> [TEXT PASSAGE]
# Soft tissue mass on leg



## codedog (Jun 21, 2012)

Not sure how to code this. Want to code it as a soft tissue mass on leg 27618 but when I path report says abscess- sctions of skin with underlying soft tissue reveal a abscess contain neutrophils surrounded by inflamed granulation tissue. NO granulomas are identified.,but reading report seems like soft tissue tumor ? not sure , any ideas ?



POSTOPERATIVE DIAGNOSIS:	Soft tissue mass, left lower leg.

PROCEDURE PERFORMED:	Excisional biopsy of soft tissue mass, left lower leg.

ANESTHESIA:	MAC.
CLINICAL HISTORY:  patient with an enlarging symptomatic mass on  left lower leg couple of centimeters anterior to the previous healed incision from an orthopedic procedure.  This does not appear to be a hardware infection.

PROCEDURE IN DETAIL:  The patient was brought into the operating room and placed on the operating room table in supine position.  The left lower leg was prepped and draped in a sterile fashion.  10 cc of 1% lidocaine with epinephrine were injected for local anesthesia.  An elliptical incision was made directly over the mass parallel to the previous incision to get down to it.  Using electrocautery, it was excised with grossly negative margins.  Grossly it was consistent with a scar.  There were no signs of infection.  There was no hardware or bone visible.  The wound was irrigated with normal saline.  Subcutaneous tissue was closed with interrupted 3-0 Vicryl sutures and interrupted 3-0 Nylon was used to close the skin.  Sterile dressing was applied.  The patient tolerated the procedure well.


----------



## codedog (Jun 25, 2012)

another coder told me to use 276189 since it was soft tissue and 3cm or smaller since no size was dictated. Alo was to to use 238.1-uncertain behavior of soft tissue.  Does this seem  ok ?


----------

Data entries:
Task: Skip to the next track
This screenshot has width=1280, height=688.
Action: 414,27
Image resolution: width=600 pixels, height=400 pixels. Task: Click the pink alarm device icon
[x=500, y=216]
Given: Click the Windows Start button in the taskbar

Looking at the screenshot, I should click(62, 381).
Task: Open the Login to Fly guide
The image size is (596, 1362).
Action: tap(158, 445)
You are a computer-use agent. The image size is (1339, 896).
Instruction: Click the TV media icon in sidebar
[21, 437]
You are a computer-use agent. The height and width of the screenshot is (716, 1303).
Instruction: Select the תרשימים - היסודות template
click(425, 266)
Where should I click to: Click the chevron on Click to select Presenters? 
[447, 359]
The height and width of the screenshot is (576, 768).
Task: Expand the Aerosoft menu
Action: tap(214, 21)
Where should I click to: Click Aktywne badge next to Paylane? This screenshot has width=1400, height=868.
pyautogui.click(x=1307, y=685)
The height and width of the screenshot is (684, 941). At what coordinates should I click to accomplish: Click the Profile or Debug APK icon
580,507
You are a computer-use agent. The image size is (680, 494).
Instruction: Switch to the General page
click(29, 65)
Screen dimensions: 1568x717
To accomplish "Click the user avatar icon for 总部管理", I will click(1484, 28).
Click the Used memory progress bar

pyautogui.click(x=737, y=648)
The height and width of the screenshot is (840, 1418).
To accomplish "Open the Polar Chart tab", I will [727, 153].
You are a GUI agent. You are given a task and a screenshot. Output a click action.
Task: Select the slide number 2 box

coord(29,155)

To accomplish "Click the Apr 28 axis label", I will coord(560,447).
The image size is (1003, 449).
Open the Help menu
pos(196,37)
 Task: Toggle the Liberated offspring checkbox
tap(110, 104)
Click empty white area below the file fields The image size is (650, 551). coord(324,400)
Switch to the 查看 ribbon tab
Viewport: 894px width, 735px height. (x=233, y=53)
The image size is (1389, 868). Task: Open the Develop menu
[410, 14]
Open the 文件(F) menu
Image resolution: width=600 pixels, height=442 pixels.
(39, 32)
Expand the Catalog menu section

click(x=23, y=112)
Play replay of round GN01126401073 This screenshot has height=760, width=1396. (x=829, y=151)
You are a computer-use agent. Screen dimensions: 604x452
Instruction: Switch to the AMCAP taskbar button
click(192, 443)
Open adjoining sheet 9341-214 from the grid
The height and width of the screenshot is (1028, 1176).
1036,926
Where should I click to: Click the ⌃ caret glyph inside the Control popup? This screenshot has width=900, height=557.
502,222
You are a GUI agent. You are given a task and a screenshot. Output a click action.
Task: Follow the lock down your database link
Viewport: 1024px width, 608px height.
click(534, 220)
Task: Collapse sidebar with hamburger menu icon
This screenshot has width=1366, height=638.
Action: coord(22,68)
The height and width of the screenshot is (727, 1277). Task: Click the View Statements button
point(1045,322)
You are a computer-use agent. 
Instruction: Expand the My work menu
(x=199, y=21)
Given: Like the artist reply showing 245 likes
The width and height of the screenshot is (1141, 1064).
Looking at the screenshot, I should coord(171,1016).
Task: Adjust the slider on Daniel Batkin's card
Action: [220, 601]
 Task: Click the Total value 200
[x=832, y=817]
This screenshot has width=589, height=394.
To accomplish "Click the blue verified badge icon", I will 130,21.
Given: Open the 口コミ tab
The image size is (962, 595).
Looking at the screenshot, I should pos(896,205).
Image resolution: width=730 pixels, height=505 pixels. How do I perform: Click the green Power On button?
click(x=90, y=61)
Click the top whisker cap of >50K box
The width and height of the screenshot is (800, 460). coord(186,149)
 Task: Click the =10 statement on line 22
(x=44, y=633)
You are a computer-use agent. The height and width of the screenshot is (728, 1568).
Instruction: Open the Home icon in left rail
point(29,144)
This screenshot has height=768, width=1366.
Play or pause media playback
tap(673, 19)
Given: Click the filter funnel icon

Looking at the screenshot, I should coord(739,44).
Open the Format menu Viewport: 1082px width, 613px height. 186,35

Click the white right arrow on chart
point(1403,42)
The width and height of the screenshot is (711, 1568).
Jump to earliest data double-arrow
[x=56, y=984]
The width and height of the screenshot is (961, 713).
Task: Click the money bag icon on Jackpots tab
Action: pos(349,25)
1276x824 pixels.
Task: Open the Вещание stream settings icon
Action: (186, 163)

> [TASK DIRECTIONS]
Which capitalized section headings appear in the operative report quoted in the soft tissue mass thread above?

> [OUTPUT OF THE EXERCISE]
POSTOPERATIVE DIAGNOSIS, PROCEDURE PERFORMED, ANESTHESIA, CLINICAL HISTORY, PROCEDURE IN DETAIL